A Medical 'Catch 22'

March 26, 2004

EDITORIAL, Las Vegas Sun

Does it make any sense to legalize the use and possession of marijuana for medical purposes, but offer no legal way for patients to acquire it? No, but this is what has been going on in Nevada since our constitutionally backed medical marijuana law became effective Oct. 1, 2001.

Under the law, patients must receive approval from their doctors to use marijuana. They must have their fingerprints checked, to ensure against prior drug convictions. They must apply to the state Department of Agriculture. Finally, they must get a card from the Department of Motor Vehicles. With this card, they may legally possess 1 ounce of marijuana and seven marijuana plants.

But where does the patient get that 1 ounce? Or the plants? Or the seeds to grow them?
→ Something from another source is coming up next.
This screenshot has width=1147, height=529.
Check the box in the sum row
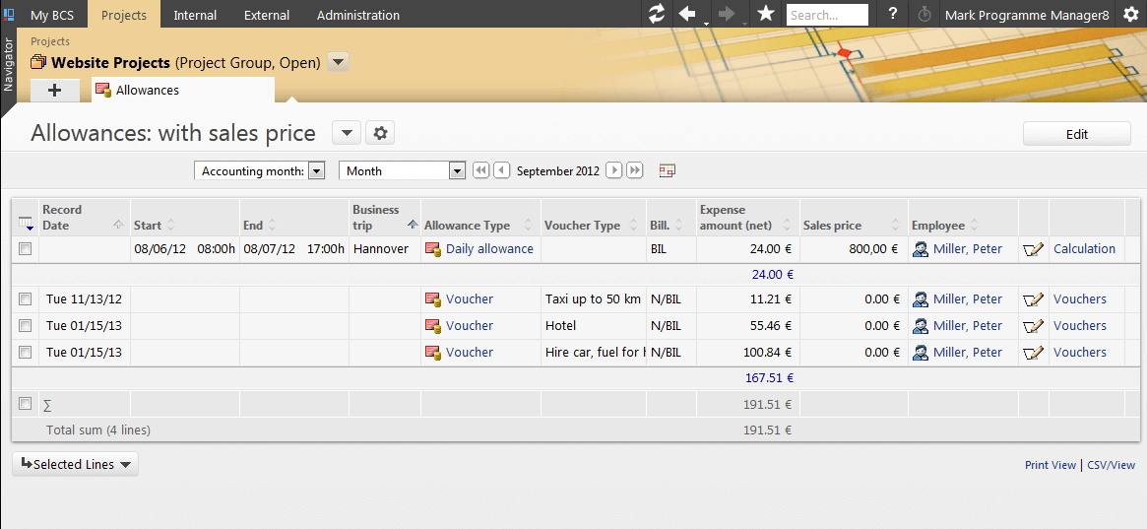(26, 404)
That's the part the law does not address. So while it is legal for authorized patients to possess marijuana and use it to alleviate pain, it remains illegal for them to go out anywhere and acquire it. A month before the law went into effect, Jim Johnson, a member of the Nevada Board of Agriculture, said, 'We're going into uncharted territory with this. But let's get it going and see where the problems are.'

In our view, access is the only problem. While we oppose legalizing the recreational use of marijuana, we support medical marijuana. Prescription pain killers can cost $500 a month or more. In contrast, marijuana is inexpensive and numerous studies show that it can be medically effective.
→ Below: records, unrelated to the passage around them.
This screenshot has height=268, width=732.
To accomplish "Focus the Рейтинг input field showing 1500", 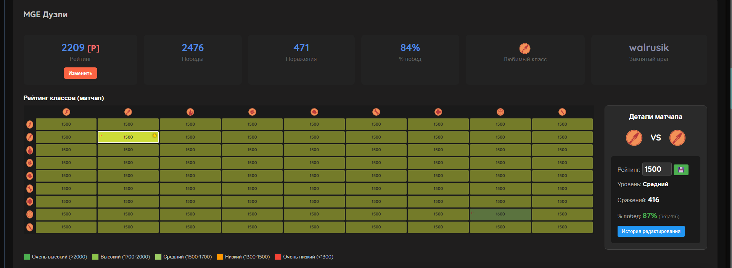I will pos(656,169).
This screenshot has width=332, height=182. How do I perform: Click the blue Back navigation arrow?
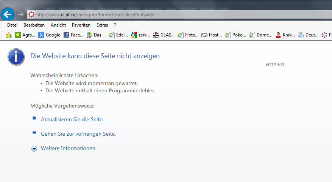[8, 14]
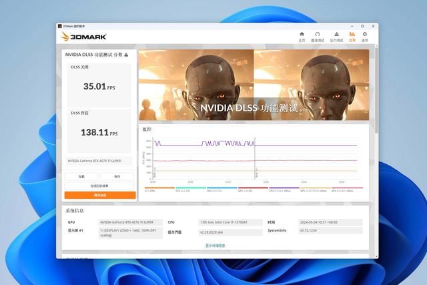Open the 选项 gear icon
Image resolution: width=427 pixels, height=285 pixels.
[x=364, y=36]
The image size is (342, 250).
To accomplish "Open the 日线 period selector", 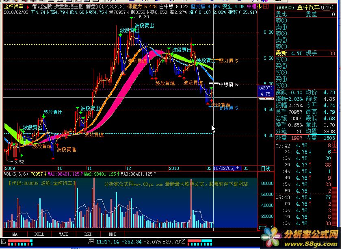I will 266,169.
Ten states and the District of Columbia have medical marijuana laws but they are all wrestling with access issues. The root of the problem is the federal government, which opposes medical marijuana. While last year the U.S. Supreme Court let stand a federal appeals court ruling that doctors cannot be disciplined for prescribing marijuana, states still remain afraid of federal drug enforcement agents. We believe Nevada should work with the other states where marijuana is legal, and the federal government, to find a way to make its law work.